| ASSIGNED TASK |
Say the number of lines in the records below that hold the word "About", and only that number.

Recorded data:
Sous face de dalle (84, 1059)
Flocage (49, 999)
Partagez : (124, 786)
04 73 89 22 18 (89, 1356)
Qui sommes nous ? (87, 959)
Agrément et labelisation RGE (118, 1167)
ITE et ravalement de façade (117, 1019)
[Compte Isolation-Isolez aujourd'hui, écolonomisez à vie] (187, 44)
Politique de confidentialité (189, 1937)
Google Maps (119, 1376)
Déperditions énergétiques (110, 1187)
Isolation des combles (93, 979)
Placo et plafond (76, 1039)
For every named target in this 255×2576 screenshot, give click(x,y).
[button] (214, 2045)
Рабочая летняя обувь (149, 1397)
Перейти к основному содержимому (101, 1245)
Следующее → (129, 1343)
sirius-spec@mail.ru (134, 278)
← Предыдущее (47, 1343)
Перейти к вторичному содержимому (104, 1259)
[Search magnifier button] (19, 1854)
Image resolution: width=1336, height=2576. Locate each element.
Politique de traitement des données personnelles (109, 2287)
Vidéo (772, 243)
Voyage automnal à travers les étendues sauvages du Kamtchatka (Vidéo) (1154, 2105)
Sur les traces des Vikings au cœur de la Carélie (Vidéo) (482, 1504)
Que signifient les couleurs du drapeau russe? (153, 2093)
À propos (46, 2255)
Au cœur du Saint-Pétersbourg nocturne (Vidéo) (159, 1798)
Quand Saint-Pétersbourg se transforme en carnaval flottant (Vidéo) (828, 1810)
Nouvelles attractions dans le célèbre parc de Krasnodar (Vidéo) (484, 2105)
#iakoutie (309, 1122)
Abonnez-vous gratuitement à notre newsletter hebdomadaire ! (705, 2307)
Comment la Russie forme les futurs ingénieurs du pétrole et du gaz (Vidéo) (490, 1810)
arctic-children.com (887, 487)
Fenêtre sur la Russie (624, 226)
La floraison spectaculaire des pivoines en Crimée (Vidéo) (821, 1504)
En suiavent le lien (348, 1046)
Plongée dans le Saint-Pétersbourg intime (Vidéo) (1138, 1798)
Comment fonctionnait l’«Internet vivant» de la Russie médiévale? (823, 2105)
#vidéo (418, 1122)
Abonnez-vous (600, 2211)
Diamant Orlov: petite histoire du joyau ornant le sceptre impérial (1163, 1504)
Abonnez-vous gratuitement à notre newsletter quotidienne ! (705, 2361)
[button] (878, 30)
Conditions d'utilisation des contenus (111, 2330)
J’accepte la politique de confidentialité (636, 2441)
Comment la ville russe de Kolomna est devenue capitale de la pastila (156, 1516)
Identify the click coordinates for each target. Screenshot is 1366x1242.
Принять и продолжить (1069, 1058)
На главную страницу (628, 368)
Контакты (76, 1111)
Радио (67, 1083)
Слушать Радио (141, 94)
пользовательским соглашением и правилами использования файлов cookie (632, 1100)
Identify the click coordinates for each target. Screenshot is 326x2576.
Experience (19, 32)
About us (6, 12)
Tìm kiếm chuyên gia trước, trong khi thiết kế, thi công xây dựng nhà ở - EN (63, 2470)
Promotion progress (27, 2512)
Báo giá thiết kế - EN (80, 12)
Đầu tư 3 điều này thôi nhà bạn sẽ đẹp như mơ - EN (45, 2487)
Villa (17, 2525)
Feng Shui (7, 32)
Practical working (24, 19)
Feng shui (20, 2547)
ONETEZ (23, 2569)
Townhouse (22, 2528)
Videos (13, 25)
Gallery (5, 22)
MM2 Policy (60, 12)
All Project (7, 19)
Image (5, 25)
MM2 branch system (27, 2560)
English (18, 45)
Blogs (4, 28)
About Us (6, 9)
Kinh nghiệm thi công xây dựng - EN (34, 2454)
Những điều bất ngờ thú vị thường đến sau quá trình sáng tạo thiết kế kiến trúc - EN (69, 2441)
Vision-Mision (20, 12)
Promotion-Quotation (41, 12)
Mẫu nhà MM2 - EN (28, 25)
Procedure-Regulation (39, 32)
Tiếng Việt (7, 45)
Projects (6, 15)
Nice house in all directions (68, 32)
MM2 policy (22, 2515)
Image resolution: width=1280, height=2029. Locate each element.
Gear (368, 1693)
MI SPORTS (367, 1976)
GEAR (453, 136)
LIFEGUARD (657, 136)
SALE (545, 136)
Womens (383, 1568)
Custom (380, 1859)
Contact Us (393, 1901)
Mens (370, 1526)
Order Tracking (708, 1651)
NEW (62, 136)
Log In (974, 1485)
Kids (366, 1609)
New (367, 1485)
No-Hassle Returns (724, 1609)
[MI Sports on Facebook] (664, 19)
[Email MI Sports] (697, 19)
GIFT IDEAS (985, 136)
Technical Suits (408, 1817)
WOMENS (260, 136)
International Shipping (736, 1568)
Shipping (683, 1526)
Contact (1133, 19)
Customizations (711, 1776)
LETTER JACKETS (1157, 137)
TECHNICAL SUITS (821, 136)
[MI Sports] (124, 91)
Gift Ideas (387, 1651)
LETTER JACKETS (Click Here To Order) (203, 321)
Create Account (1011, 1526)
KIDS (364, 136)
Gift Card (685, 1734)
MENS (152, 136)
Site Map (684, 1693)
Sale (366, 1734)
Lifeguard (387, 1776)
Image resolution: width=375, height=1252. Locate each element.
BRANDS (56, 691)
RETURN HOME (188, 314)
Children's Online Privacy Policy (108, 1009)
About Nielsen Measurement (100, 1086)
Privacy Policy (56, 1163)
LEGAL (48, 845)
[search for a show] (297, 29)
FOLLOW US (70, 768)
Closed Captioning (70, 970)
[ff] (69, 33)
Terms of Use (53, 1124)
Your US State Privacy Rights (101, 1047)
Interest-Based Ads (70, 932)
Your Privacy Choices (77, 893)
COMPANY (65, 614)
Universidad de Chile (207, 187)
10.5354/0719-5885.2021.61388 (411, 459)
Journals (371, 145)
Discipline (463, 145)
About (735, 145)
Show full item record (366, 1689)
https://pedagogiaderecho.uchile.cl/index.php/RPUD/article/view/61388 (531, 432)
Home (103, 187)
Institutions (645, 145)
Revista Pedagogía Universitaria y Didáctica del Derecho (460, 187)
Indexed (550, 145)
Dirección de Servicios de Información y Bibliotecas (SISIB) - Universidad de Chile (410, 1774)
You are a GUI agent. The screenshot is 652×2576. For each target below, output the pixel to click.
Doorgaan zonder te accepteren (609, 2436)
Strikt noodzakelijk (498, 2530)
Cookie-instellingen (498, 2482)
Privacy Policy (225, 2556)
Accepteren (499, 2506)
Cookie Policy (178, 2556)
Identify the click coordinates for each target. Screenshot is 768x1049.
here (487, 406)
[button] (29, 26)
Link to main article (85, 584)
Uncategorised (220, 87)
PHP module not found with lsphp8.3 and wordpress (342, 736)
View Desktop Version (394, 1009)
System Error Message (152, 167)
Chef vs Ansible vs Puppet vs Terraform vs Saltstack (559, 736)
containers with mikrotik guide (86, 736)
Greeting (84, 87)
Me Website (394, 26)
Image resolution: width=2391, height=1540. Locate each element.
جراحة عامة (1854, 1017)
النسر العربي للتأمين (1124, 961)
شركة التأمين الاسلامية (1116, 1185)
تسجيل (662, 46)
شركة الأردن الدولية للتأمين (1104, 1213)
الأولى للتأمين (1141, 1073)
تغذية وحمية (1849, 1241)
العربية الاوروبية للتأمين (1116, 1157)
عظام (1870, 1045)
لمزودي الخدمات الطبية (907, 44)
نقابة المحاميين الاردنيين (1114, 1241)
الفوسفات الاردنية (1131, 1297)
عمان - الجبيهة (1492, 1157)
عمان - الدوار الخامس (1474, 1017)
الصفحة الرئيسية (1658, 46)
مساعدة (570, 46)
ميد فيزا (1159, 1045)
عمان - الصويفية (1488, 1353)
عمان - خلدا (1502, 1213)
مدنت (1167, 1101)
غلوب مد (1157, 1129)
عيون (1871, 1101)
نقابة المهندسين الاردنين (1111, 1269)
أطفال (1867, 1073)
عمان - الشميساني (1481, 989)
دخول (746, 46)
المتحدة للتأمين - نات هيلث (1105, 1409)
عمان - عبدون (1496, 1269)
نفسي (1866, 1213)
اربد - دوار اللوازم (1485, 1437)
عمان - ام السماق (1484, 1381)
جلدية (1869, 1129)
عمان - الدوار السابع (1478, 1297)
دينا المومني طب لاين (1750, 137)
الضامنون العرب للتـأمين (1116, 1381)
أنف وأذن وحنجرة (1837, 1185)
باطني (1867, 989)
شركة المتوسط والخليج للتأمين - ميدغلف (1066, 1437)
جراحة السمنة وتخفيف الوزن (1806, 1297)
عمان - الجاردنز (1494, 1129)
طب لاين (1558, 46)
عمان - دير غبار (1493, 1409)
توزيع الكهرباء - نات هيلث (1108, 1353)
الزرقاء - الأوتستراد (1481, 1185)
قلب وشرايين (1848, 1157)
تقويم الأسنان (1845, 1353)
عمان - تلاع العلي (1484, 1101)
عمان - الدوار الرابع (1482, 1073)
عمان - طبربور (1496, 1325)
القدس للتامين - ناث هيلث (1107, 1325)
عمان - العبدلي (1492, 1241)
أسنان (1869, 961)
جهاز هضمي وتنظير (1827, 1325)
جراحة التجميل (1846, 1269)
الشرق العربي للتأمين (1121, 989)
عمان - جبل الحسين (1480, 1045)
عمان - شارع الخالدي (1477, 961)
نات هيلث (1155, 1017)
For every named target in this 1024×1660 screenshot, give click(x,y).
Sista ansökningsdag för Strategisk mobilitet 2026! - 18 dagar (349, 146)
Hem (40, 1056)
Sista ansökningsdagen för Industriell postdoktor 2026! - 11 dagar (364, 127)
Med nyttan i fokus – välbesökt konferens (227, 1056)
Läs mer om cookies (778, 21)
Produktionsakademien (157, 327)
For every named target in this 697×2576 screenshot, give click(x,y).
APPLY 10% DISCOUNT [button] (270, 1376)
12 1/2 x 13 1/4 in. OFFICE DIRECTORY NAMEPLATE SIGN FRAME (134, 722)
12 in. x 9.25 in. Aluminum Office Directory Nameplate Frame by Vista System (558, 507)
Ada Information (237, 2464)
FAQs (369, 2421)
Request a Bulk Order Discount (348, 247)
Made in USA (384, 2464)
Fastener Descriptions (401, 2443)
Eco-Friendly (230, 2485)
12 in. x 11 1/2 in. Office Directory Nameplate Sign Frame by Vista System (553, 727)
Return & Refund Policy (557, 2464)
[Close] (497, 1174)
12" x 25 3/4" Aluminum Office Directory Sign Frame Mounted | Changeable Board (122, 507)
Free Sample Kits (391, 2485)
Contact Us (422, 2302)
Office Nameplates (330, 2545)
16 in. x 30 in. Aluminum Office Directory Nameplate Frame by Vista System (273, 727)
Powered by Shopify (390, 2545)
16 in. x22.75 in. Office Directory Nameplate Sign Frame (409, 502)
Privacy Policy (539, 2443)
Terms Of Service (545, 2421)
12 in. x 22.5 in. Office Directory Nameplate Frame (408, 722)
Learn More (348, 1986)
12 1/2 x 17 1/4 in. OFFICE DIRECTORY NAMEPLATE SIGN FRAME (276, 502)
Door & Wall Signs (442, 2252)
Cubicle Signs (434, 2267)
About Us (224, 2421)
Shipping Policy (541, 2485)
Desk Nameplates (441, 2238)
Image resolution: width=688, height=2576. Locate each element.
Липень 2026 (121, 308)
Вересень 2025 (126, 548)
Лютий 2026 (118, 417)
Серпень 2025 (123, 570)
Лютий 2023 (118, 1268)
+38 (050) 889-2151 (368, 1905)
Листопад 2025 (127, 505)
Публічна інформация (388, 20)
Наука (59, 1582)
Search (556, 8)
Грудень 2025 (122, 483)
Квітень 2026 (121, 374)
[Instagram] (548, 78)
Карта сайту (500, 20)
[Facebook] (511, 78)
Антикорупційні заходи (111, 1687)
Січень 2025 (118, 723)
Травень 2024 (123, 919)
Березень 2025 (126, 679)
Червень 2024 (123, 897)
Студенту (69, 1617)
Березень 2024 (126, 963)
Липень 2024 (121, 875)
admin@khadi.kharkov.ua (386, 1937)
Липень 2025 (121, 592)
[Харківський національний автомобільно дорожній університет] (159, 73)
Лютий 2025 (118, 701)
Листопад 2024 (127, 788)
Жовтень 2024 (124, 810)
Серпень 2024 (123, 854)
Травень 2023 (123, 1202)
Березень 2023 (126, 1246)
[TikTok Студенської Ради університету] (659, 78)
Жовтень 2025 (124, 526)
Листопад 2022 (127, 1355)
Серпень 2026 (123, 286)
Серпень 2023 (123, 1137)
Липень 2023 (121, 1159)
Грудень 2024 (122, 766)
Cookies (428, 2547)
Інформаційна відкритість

| EXPECTED ANSWER |
5